▸ **Text shown**:

# New Holland T2420



## Lewis Ranch (Jul 15, 2013)

I'm looking for a tractor to use around the barn to shuffle hay in and out and load trucks. My only wants are 4wd and a shuttle and prefer a cab. I'd like to stay in the low 20's which is tough to do with my wants. I've found a few of these new hollands and everything on the spec sheet puts it near max capacity handling my bundles but paperwork says it'll work. Anyone have any experience with these machines or any other ideas? Needs be be able to lift 2 bundles appx 2700lbs 10' high. Tia

http://www.tractorhouse.com/listings/farm-equipment/for-sale/10894827/2008-new-holland-t2420


----------



## somedevildawg (Jun 20, 2011)

Something is telling me it ain't got enuf ass.......


----------



## Lewis Ranch (Jul 15, 2013)

You'd think so but I've borrowed a friends 4240 Kubota which only specs to handle 1200lbs and I have loaded a couple hundred bundles with it no problem. I really like using that smaller frame tractor in and around the barn it's just to handy. Sadly The deal on that jcb fell through.


----------



## somedevildawg (Jun 20, 2011)

I haven't used one that size with two bundles, only one. It was really nimble and easy to load out with....no problem with the weight handling one, just wasn't sure about two.....


----------



## Vol (Jul 5, 2009)

May not be a big deal for your needs, but the exhaust running underneath the tractor would scare me to death if one wandered out into a hayfield with it.

Regards, Mike


----------



## r82230 (Mar 1, 2016)

As Dawg points out, could be a little on the light side (5220# in the ad), with 2700# hanging out front, even with my rear end in the seat, I think I would be slightly puckered up. Now, if the tractor could handle it, put a ton on the back end to counter balance (na, bad idea, way overloaded IMHO).

I would look for a heavier / larger tractor (or as Lewis mentions, 1200# one bundle loads).

Larry


----------

▸ **Supplied data**:
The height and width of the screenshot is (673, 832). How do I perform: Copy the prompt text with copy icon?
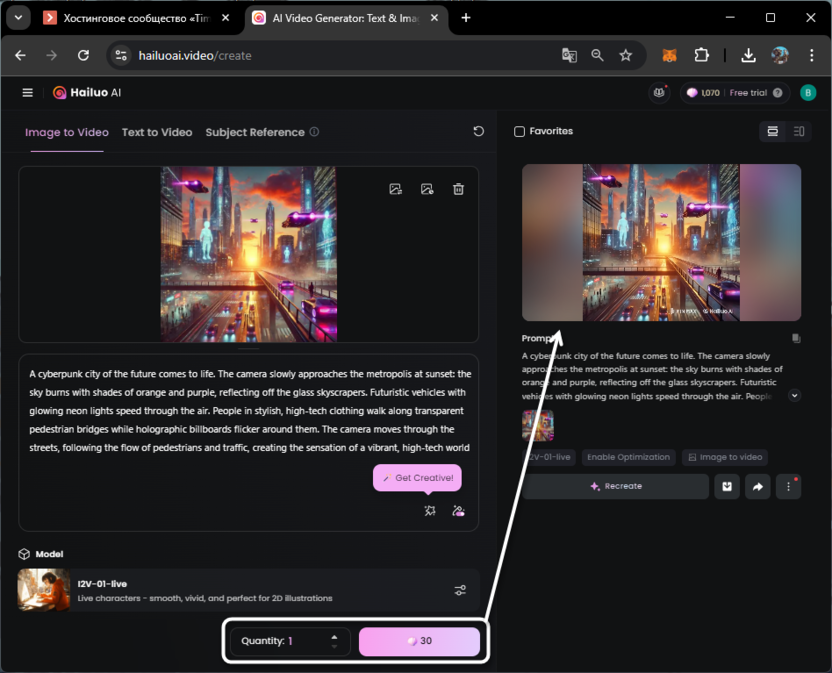coord(796,339)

▸ **Work instructions**:
1. Answer each question from the New Holland T2420 thread.
(a) How much weight does the first poster need to lift, and to what height?
(b) Which tractor did the first poster borrow from a friend?
(c) What weight for the tractor does r82230 cite from the ad?
2. Render this sentence from the New Holland T2420 thread in Spanish: "May not be a big deal for your needs, but the exhaust running underneath the tractor would scare me to death if one wandered out into a hayfield with it."
3. Set down, unchanged, the portion of the New Holland T2420 thread that opens with the words containing "## Vol (Jul" and closes with "hayfield with it.".
The material placed after the thread stands apart from it.

▸ **Outputs for the tasks**:
1.
(a) Two bundles, approximately 2700 lbs, lifted 10 feet high.
(b) A 4240 Kubota.
(c) 5220 pounds.

2. Puede que no sea gran cosa para sus necesidades, pero el escape que pasa por debajo del tractor me daría un susto de muerte si uno se metiera en un campo de heno con él.

3.
## Vol (Jul 5, 2009)

May not be a big deal for your needs, but the exhaust running underneath the tractor would scare me to death if one wandered out into a hayfield with it.